Never lacking anyway, neutrino interest has been boosted by new evidence for neutrino oscillations – neutrino species (electron, muon and tau), long thought to be distinct and immutable, transform into each other. As well as surveying the experiments that led to this realization, the conference looked forward to new and planned experiments to investigate this new phenomenon further.

Of special interest are the long-baseline studies, in which neutrinos produced by an accelerator beam are observed by detectors installed at a distant point, typically several hundred kilometres away, for a direct measurement of neutrino oscillations. These manifest themselves either by the disappearance of the neutrino species produced at the accelerator site or by the appearance of a different neutrino species, depending on the capabilities of the detector installed.

One such project, K2K in Japan, which uses the neutrino beam produced at KEK and detectors of the Super Kamiokande neutrino observatory, has just started operation. The status of this experiment and recent data on solar and atmospheric neutrinos from Super-Kamiokande were presented in Cracow by Danuta Kielczewska (Warsaw). Results on the neutrino masses and mixing from other ongoing experiments were discussed by Jochen Bonn (Mainz), Yves Declais (Annecy) and Jonny Kleinfeller (Karlsruhe).

Two planned experiments, designed to use neutrinos produced at CERN and the detectors installed in the Grand Sasso tunnel in Italy, the ICANOE and the OPERA projects, were described by Andre Rubbia (Zurich) and Stavros Katsanevas (Lyon) respectively. Adam Para (Fermilab) summarized US neutrino experiments including the MINOS project, the 730 km baseline experiment using neutrinos from Fermilab, while Rob Edgecock (Rutherford Appleton) discussed the potential use of future muon colliders for super-long-baseline neutrino experiments.

Theoretical aspects were covered by Harald Fritzsch (Munich), who discussed potential connections between quark and neutrino mixings, Ferruccio Feruglio (Padova), who reviewed existing theories, and Marek Zralek (Katowice), who discussed the experimental constraints for Dirac neutrinos. The theory of unification and evolution of the neutrino masses was discussed by Stefan Pokorski (Warsaw) and Smaragda Lola (CERN).

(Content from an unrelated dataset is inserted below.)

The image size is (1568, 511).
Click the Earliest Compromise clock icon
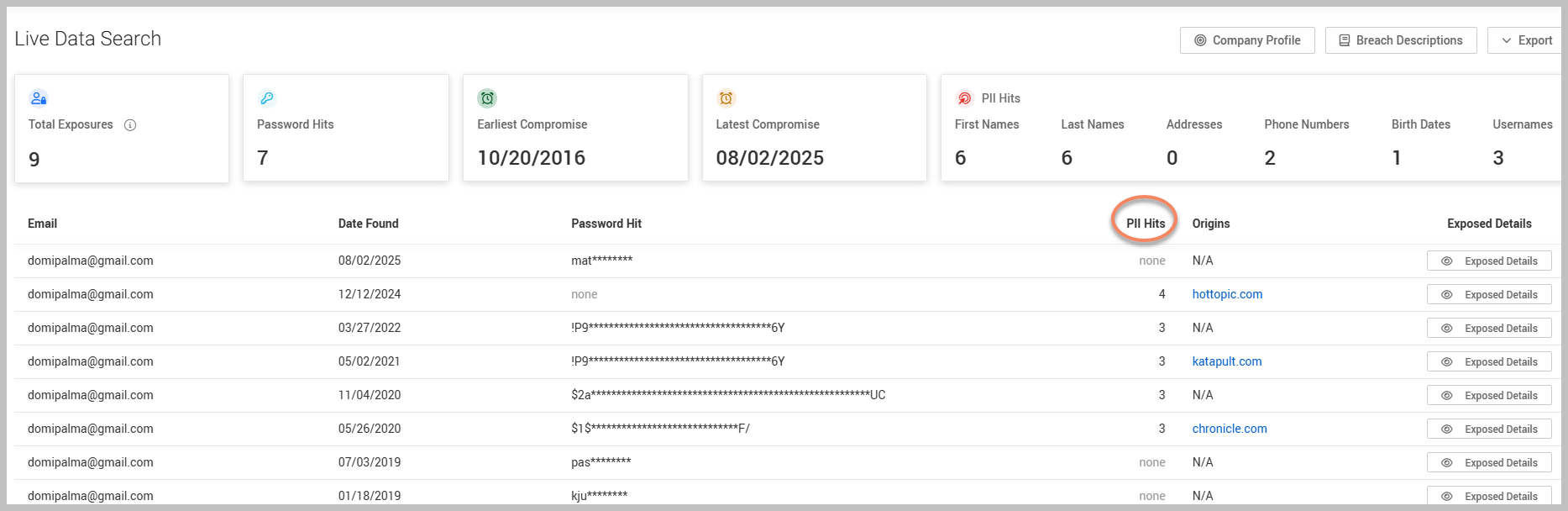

On the subject of neutrinos in astrophysics, Wojciech Dziembowski (Warsaw) discussed the tests of the Standard Solar Model and production of solar neutrinos, Edwin Kolbe (Basel) talked about neutrino-nucleus interactions in stars, Henryk Wilczynski (Cracow) presented the neutrino aspect of the Pierre Auger cosmic-ray experiment and Anna Stasto (Cracow) discussed the penetration through the Earth of super-high-energy neutrinos.

The conference was summarized by 1988 Nobel laureate Jack Steinberger (CERN), who recalled the milestones of neutrino physics.

The first Cracow Epiphany Conference, in January 1995, was dedicated to Kacper Zalewski, one of the most creative and influential Cracow theoretical particle physicists, in honour of his 60th birthday. The subject was the physics of heavy quarks, one of Zalewski’s main fields of research. The success of that meeting encouraged Marek Jezabek, longtime Zalewski collaborator and (since last year) his successor as Head of Particle Theory Department of the Institute of Nuclear Physics in Cracow, to start a tradition. The idea was to change the subject of the conference every year and to attract the whole community of Cracow particle physicists working at the Jagellonian University, at the Institute of Nuclear Physics and at the Technical University of Mining and Metallurgy.

In 1996 the conference topic was proton structure, followed by W boson physics in 1997, the spin effects in particle physics in 1998 and electron-positron colliders in 1999.